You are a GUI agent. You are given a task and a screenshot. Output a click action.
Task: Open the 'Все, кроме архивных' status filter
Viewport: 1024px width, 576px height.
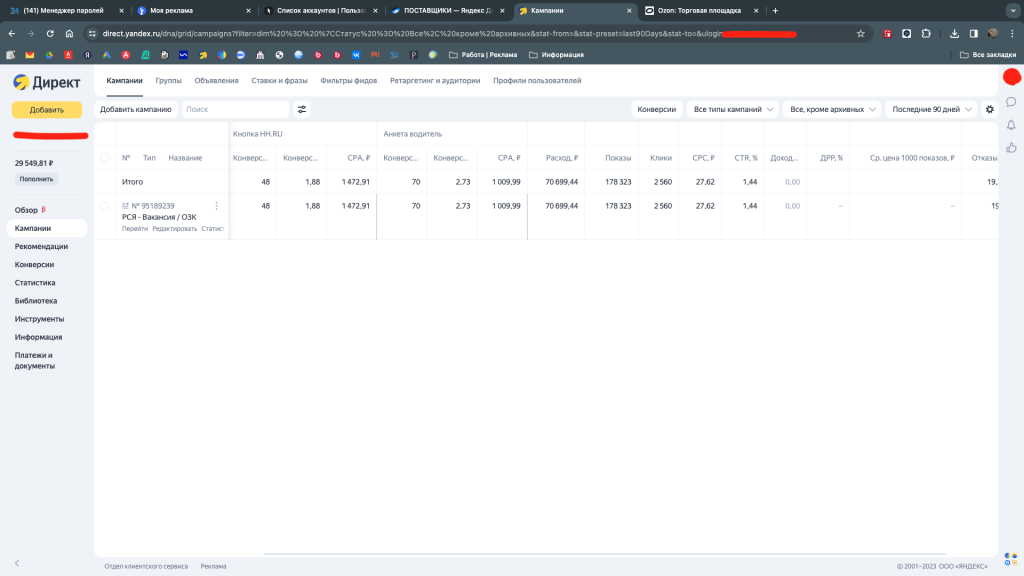pos(833,109)
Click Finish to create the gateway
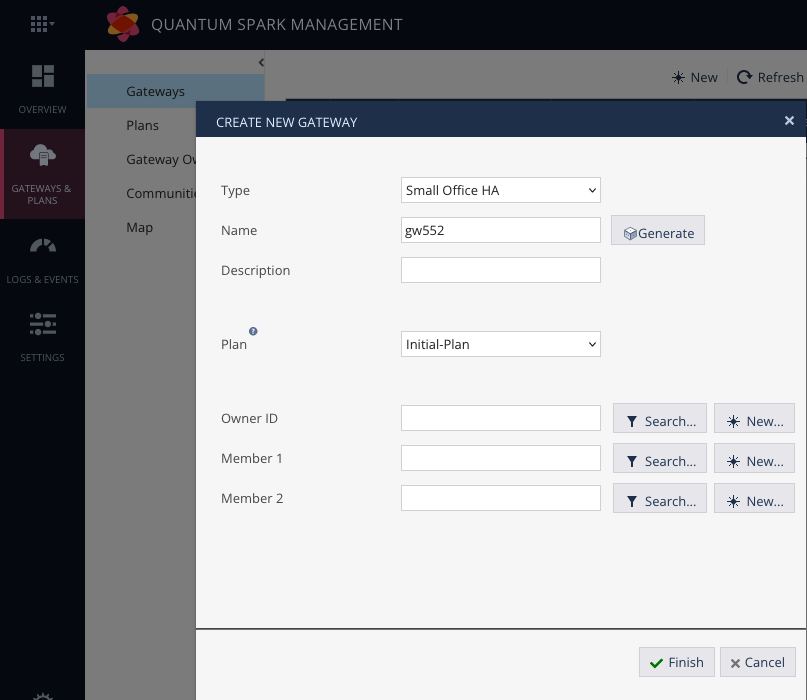 (x=676, y=662)

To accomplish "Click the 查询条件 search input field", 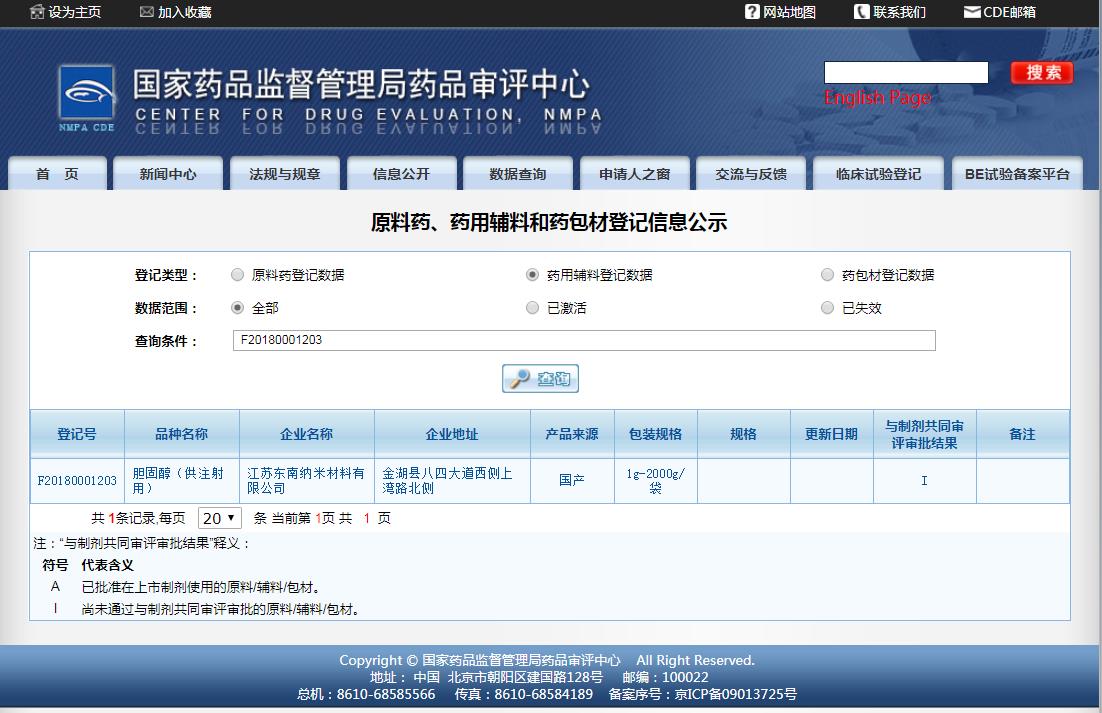I will pos(584,340).
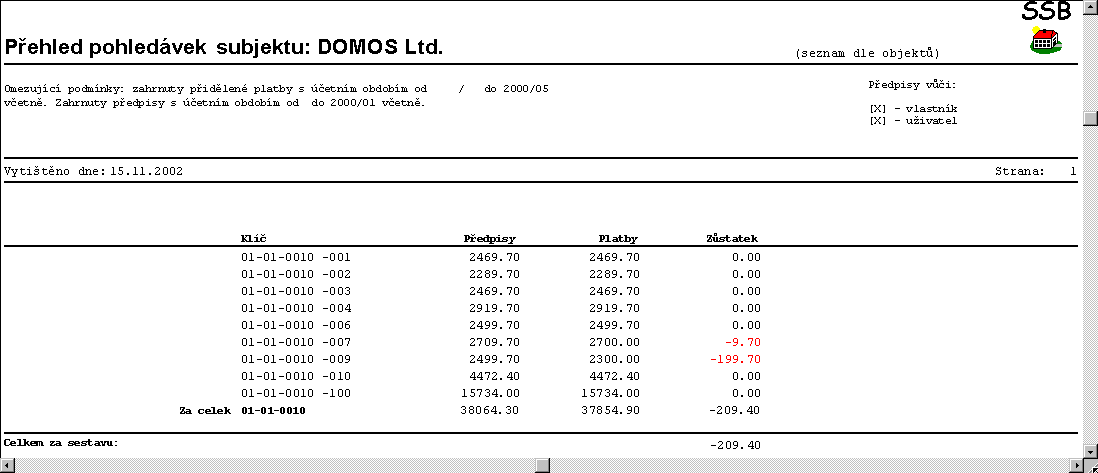The image size is (1098, 473).
Task: Click the SSB house logo icon
Action: pyautogui.click(x=1046, y=41)
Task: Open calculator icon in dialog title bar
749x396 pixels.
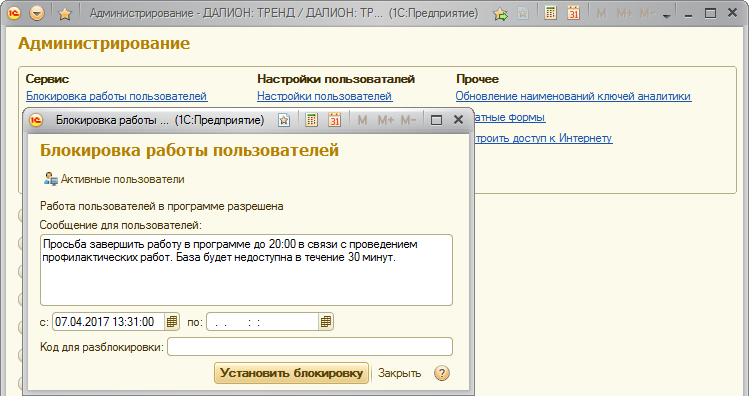Action: pyautogui.click(x=311, y=120)
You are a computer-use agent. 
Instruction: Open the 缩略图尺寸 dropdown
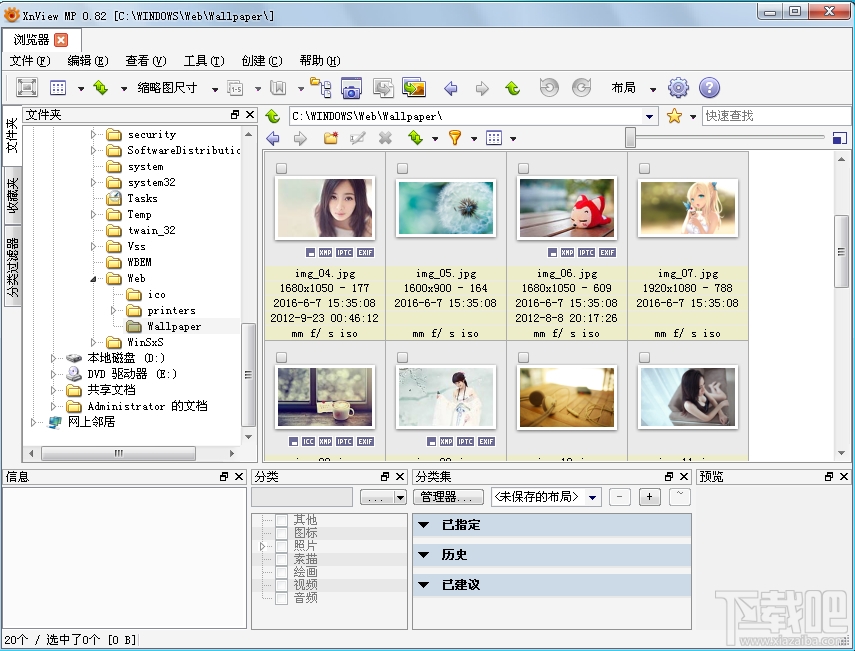pos(214,88)
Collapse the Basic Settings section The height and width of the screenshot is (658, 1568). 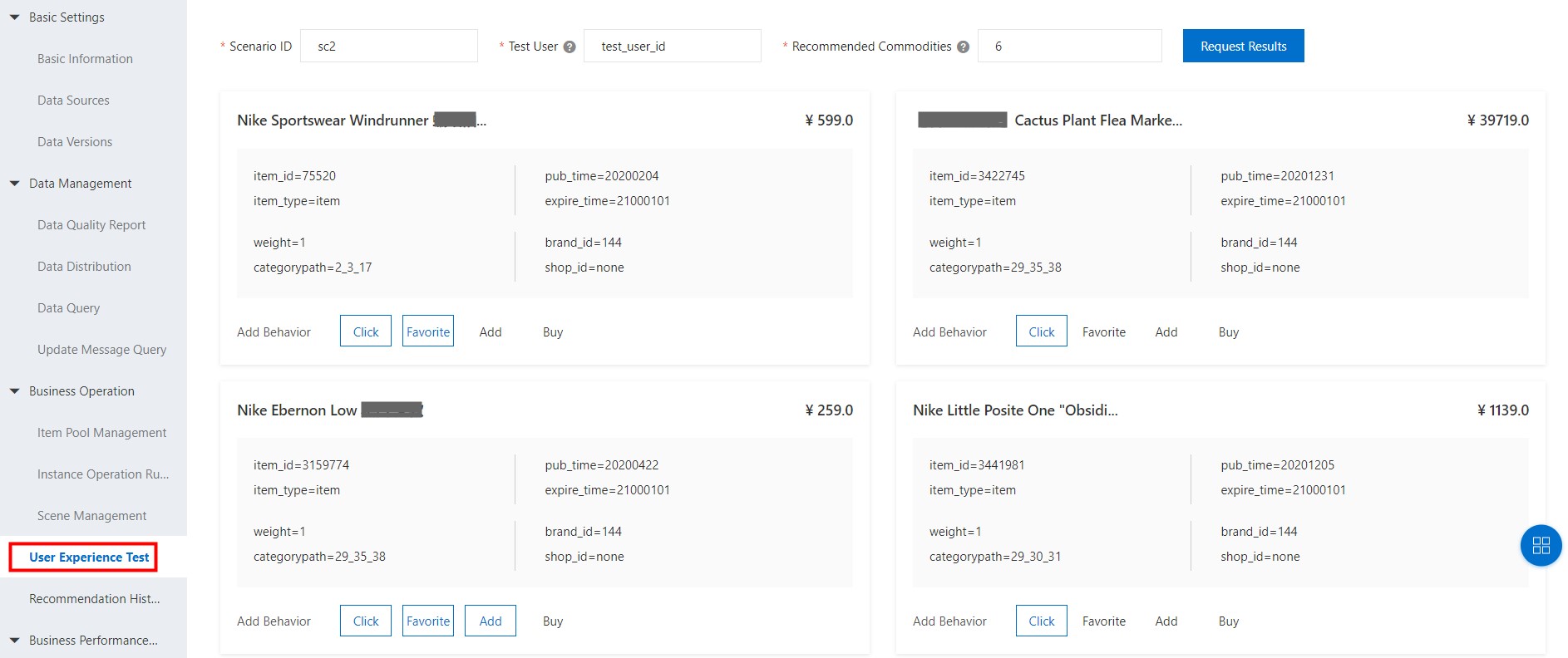[14, 17]
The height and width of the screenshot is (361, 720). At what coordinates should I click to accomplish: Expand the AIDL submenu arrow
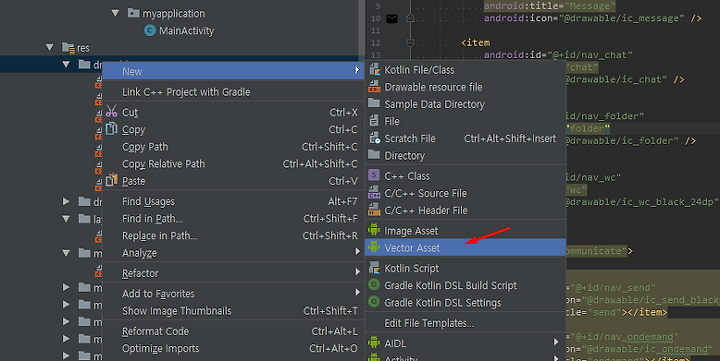pyautogui.click(x=556, y=342)
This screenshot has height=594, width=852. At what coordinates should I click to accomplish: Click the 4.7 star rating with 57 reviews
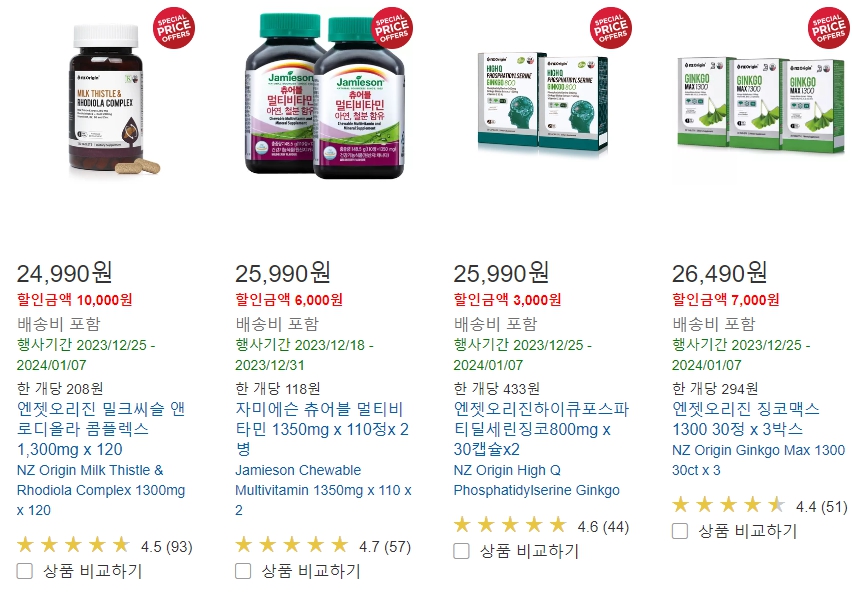[x=323, y=546]
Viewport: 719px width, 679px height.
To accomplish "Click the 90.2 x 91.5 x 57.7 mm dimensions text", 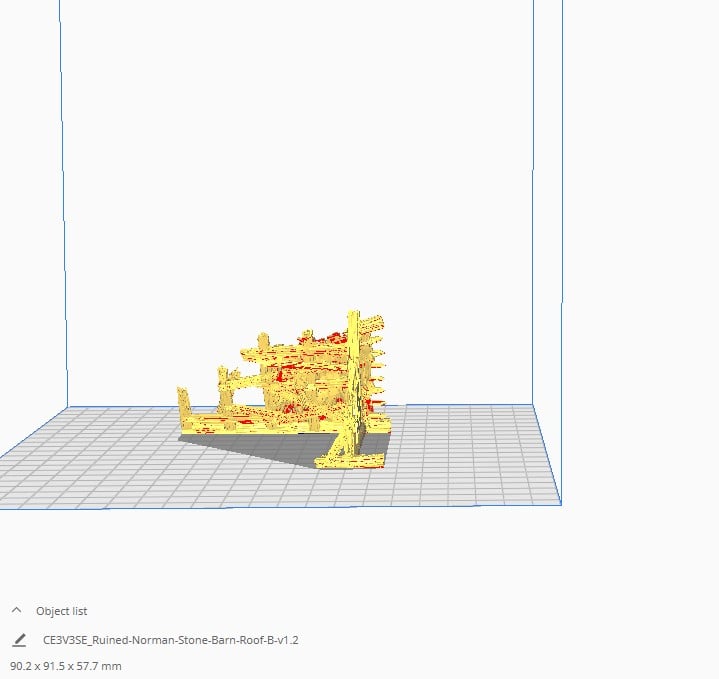I will 66,666.
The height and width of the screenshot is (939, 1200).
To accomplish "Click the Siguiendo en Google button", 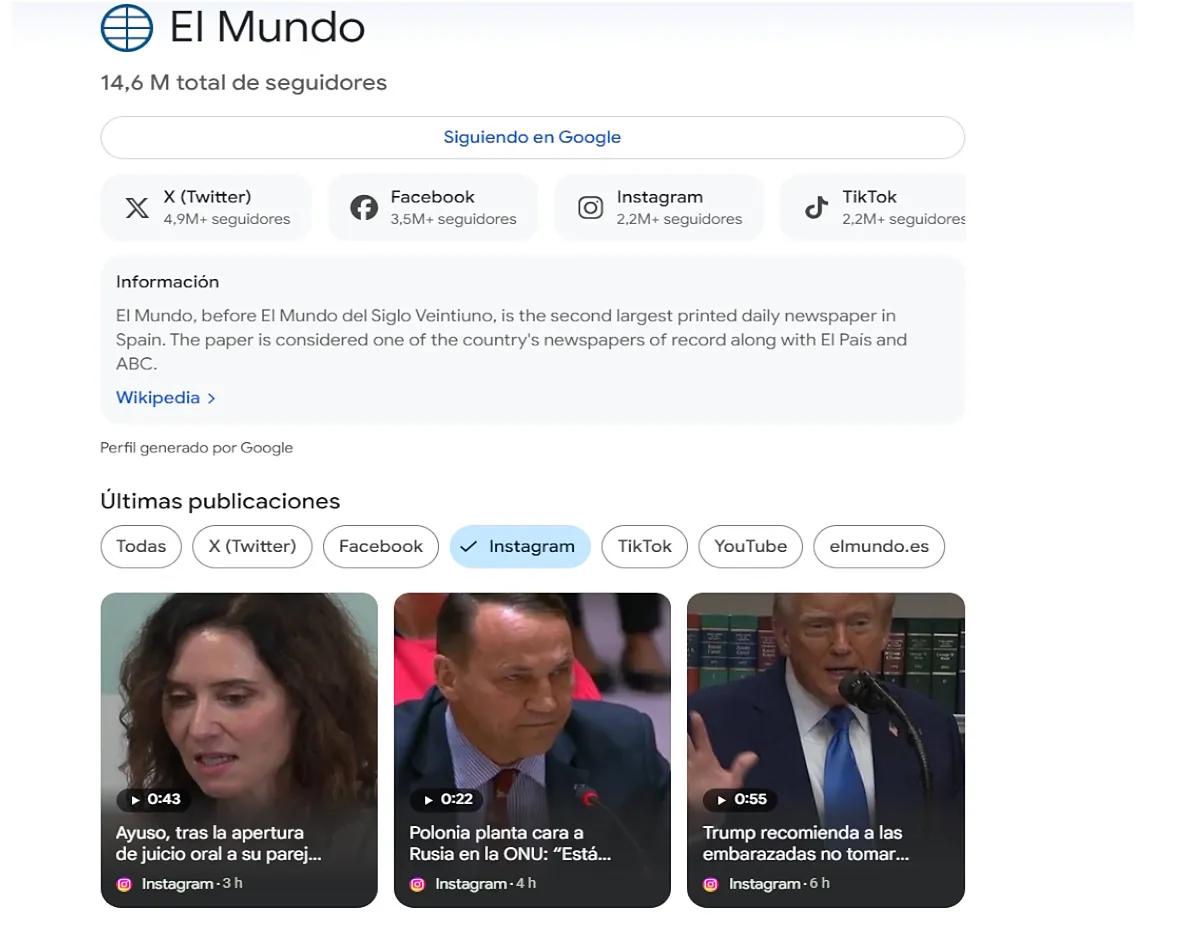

○ ○ ○ ○ ○ ○ ○

### What needs to be done
The answer must be an exact copy of the lines from the one that holds "The height and width of the screenshot is (939, 1200)." through the end of the data, both included, with no pictures.

### Reply
The height and width of the screenshot is (939, 1200).
To accomplish "Click the Siguiendo en Google button", 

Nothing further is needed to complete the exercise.